Die Zwänge zu einem anangemessenen Bekenntnis für oder gegen einen Pappkameraden sind NICHT DEUTSCH. Ich finde das so unsinnig, so unangemessen und sachlich so falsch, eine totalitäre Ideologie, die eindeutig aus den USA hier herüber scwappt, aus deutschen Eigenschaften, deutschem Blut, deutscher Angst oder deutschem Schäferhund erklären zu wollen. Und nein, die Freiheit in der Ukraine wäre auch nichts für mich. Die Freiheit, die ich meine, ist anders! Und ich wette, weil ich das schreibe, kommt gleich wieder ein transatlantischer Blockwart um die Ecke und belöffelt mich als Putin-Troll, weil ich es wage, von der offiziell vorgeschriebenen Formulierung des Politbüros abzuweichen. OHNE WAHRHEIT IST KEINE FREIHEIT MÖGLICH!

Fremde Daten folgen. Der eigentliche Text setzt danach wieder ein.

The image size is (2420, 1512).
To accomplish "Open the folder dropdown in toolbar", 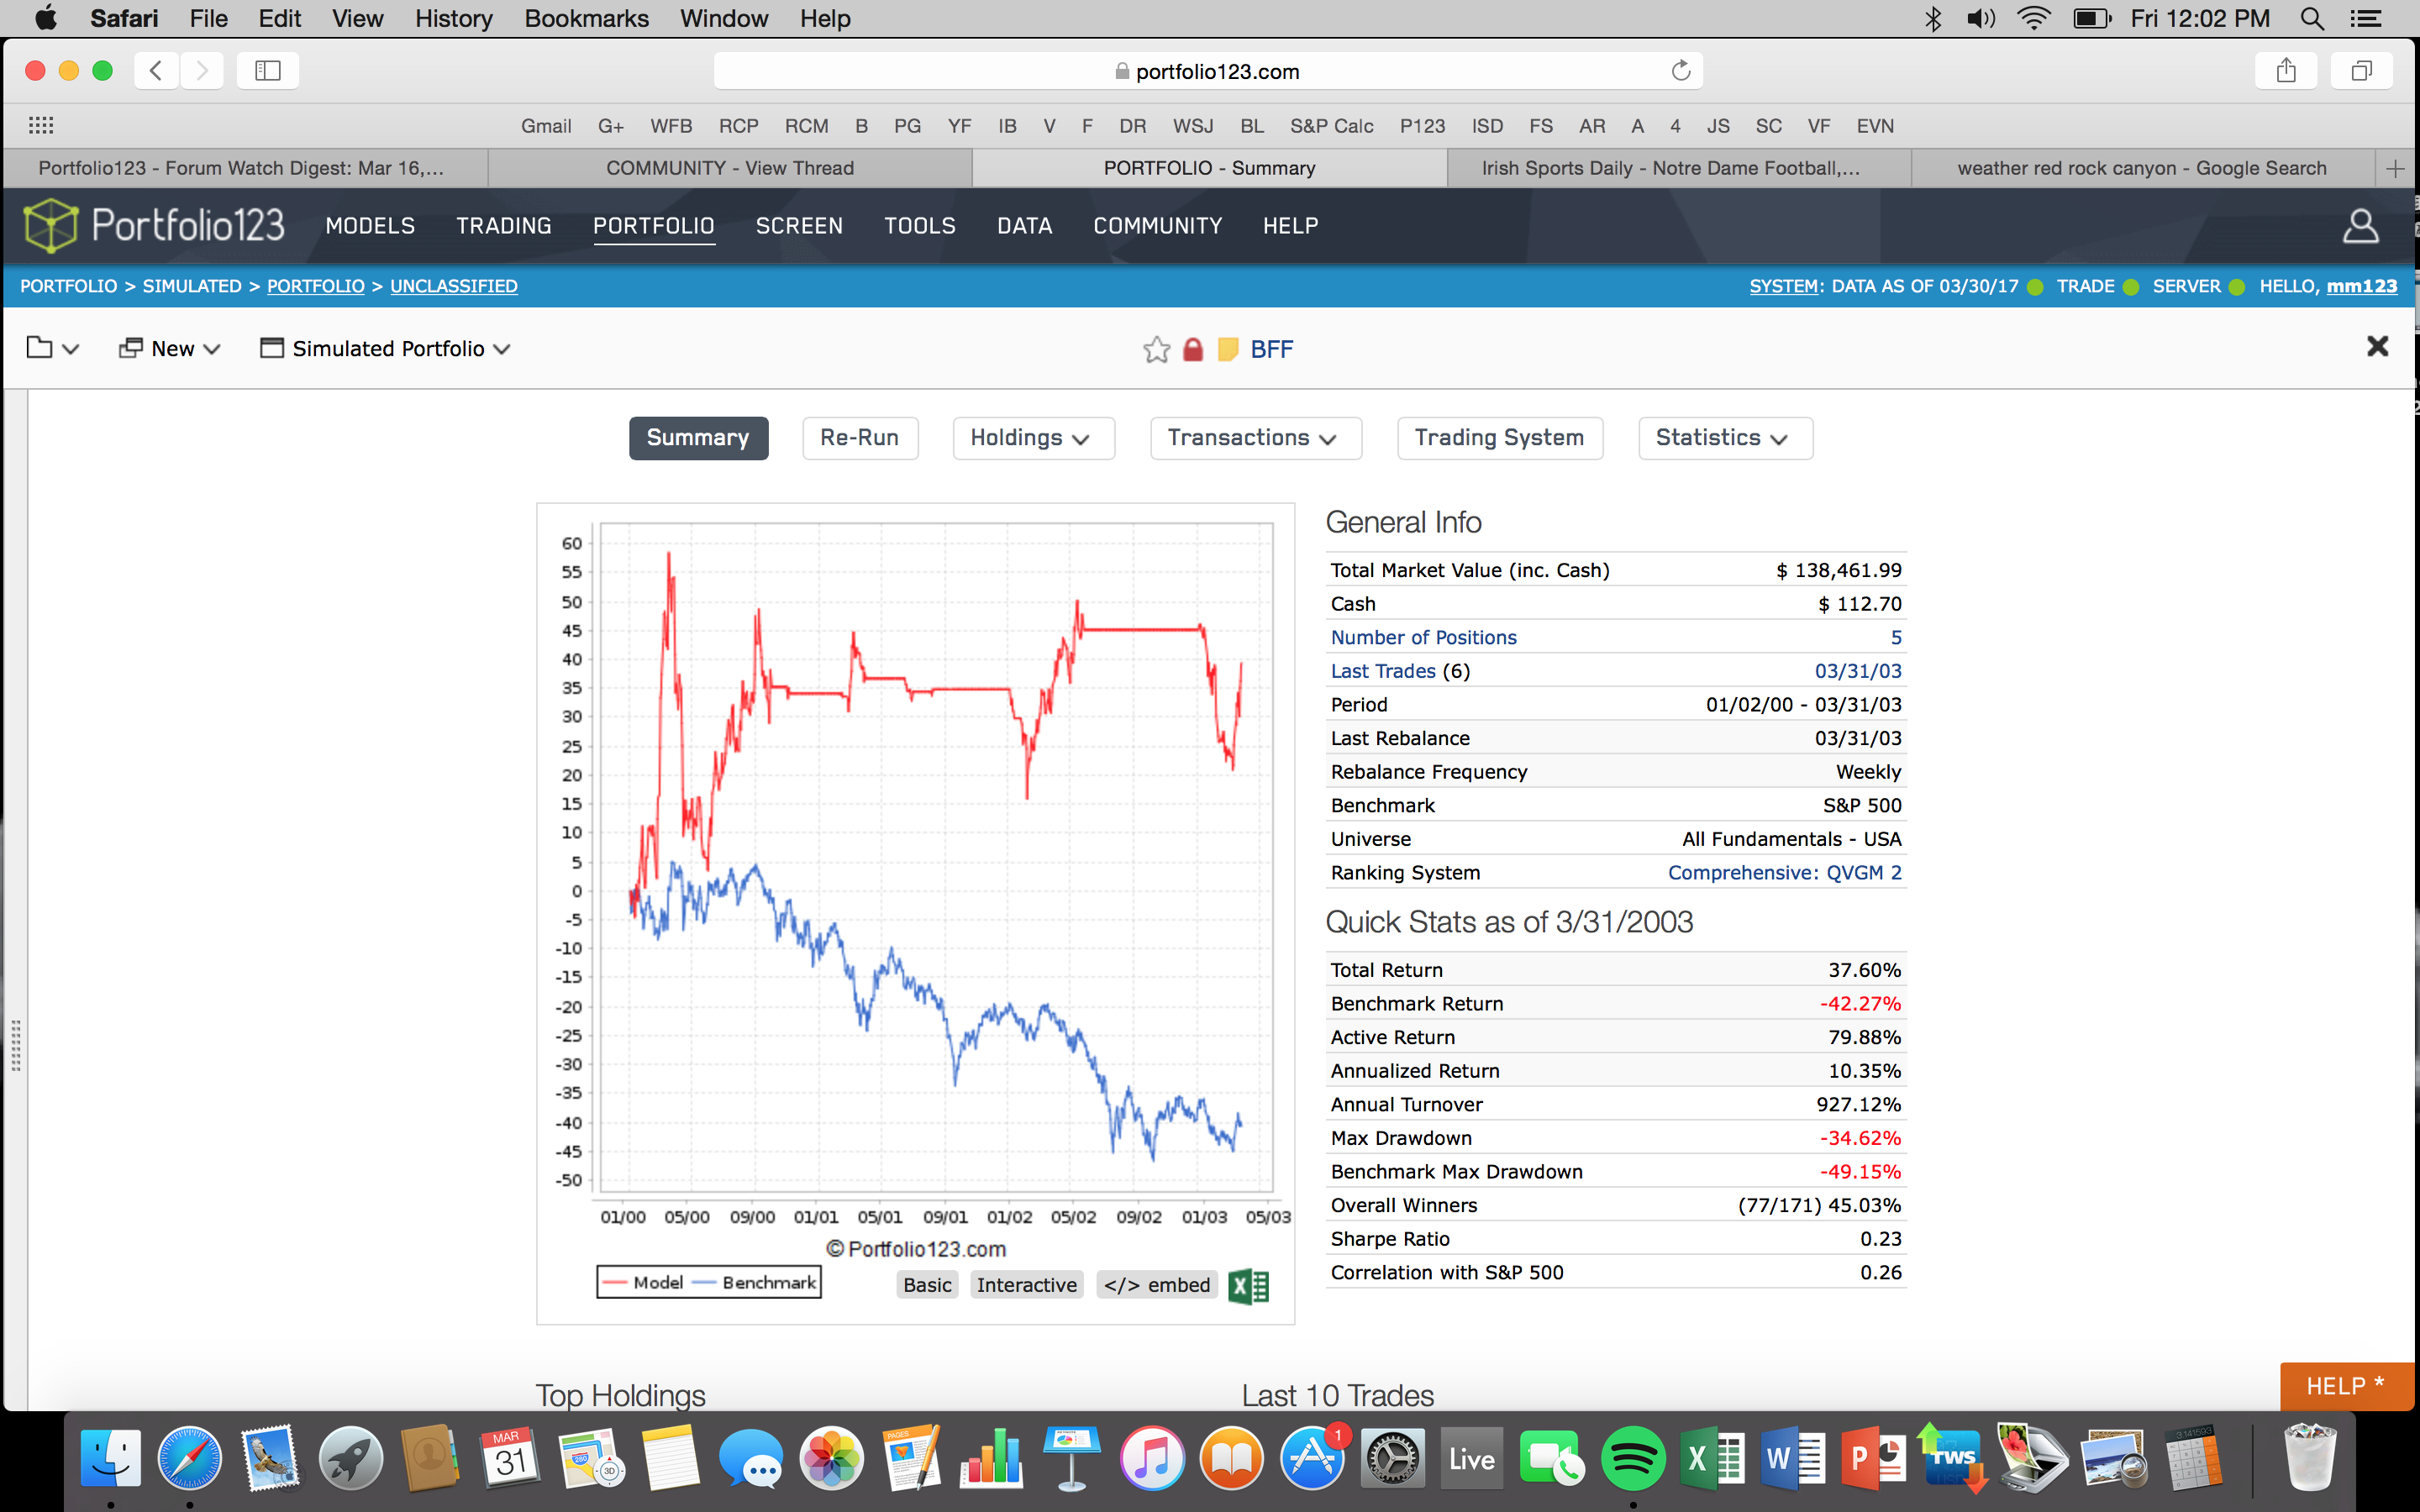I will point(52,349).
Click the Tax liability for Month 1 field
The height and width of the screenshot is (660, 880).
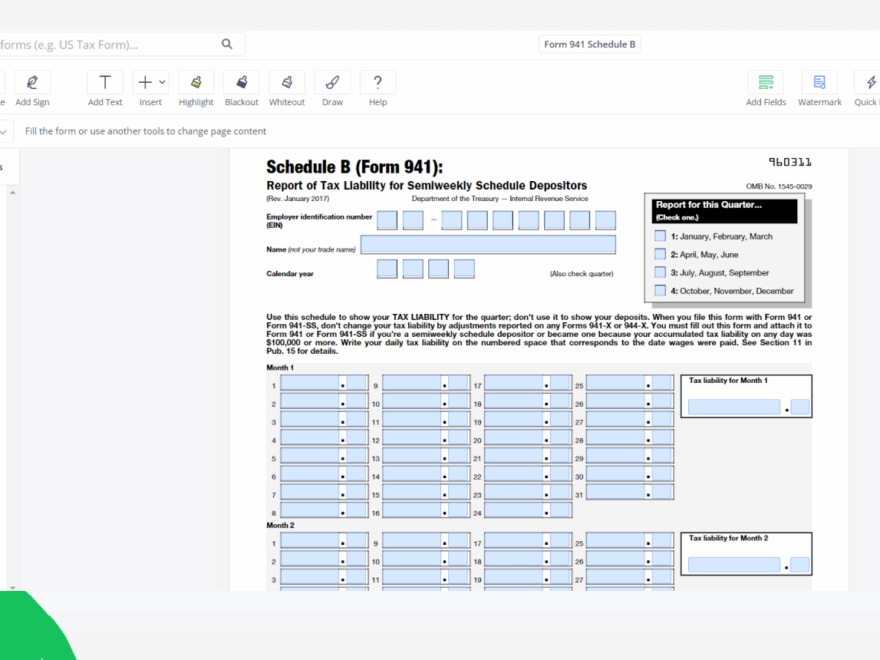[x=734, y=407]
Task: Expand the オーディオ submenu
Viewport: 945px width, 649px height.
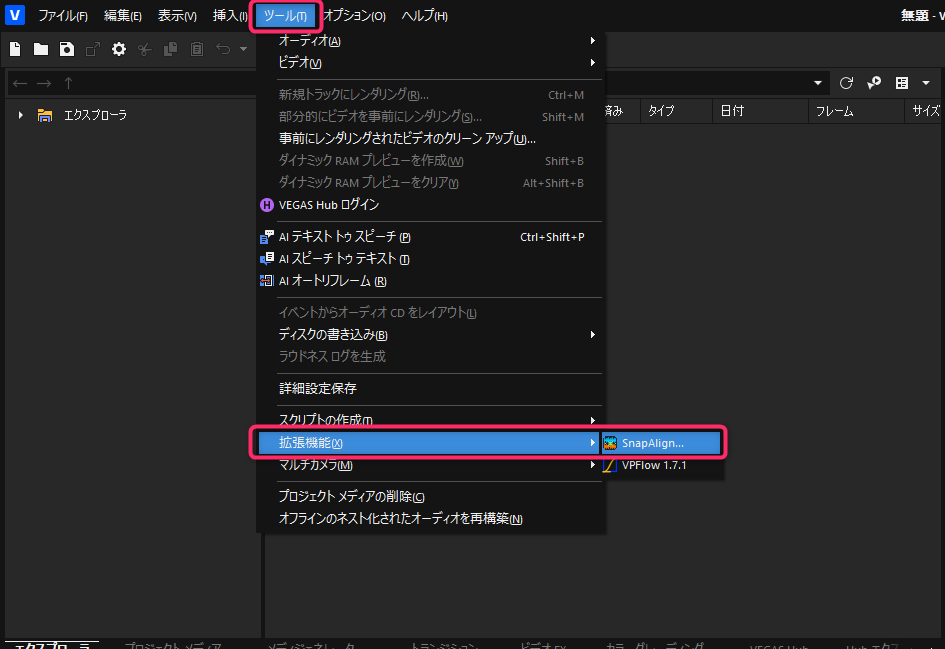Action: tap(310, 41)
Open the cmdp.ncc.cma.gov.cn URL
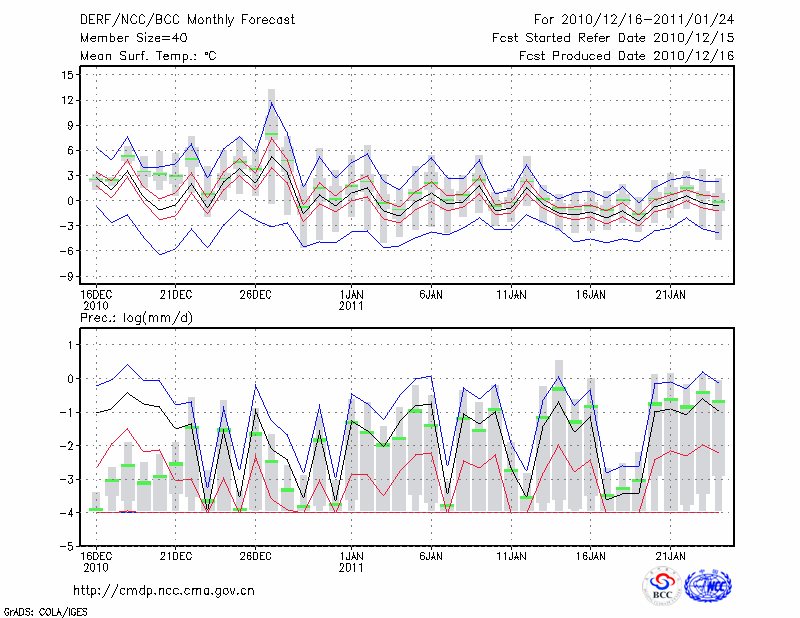The width and height of the screenshot is (800, 618). 164,590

Roger Feldkamp / 05.03.2022

@Petra Wilhelmi und @Hans Reinhardt: Absolut d`accord. Ihren Ausführungen ist nichts hinzuzufügen außer der Frage, für welche illusorischen “Werte” hierzulande oder EU-weit die Autoren der Achse mittlerweile noch stehen.

Wilfried Cremer / 05.03.2022

Das Bild ist schön. Ist das der Thronsessel der Queen?

Gerhard Hotz / 05.03.2022

Es gilt immer noch das Gleiche wie bei den alten Römern: “Si vis pacem para bellum” (Wenn du Frieden willst, bereite den Krieg vor). Hoffentlich begreifen das jetzt endlich auch die Pazifisten.

robert schleif / 05.03.2022

Es wäre sinnvoll, legitim und ehrenvoll, Hof, Heim, Leben, Familie, Freunde und Nachbarn zu verteidigen - wenn sie denn von Putin angegriffen werden. Aber die FREIHEIT oder irgendwelche Werte - ob in dieser BRD oder der Ukraine - gibt es längst nicht mehr zu schützen.

Klaus Keller / 05.03.2022

...um dort die Hölle loszutreten… In Lemberg wollen patriotische Ukrainer, die faz berichtet darüber, dafür sorgen das sie länger wütet. Man beendet das wüten dieser Art Hölle nicht dadurch das man Waffen liefert und Zivilisten in den Kampf wirft. Die Auswirkungen dieser Hölle kann man begrenzen indem man einen Verteidigungskrieg beendet den man nicht gewinnen kann.

T. Brecht / 05.03.2022

Das beste Deutschland a. Z. hat das Oberkomando über die Weltmoral da reicht Gratis-Mut. Was nicht mehr so recht passt ist der Bundesadler der sollte ersetzt werden durch eine Banane oder einen erhobenen Zeigefinger. Ich bin auch dafür das Klabautermann Kanzler wird als Gesundheitsminister taugt der nichts ist einfach total unlustig dem zuzuhören .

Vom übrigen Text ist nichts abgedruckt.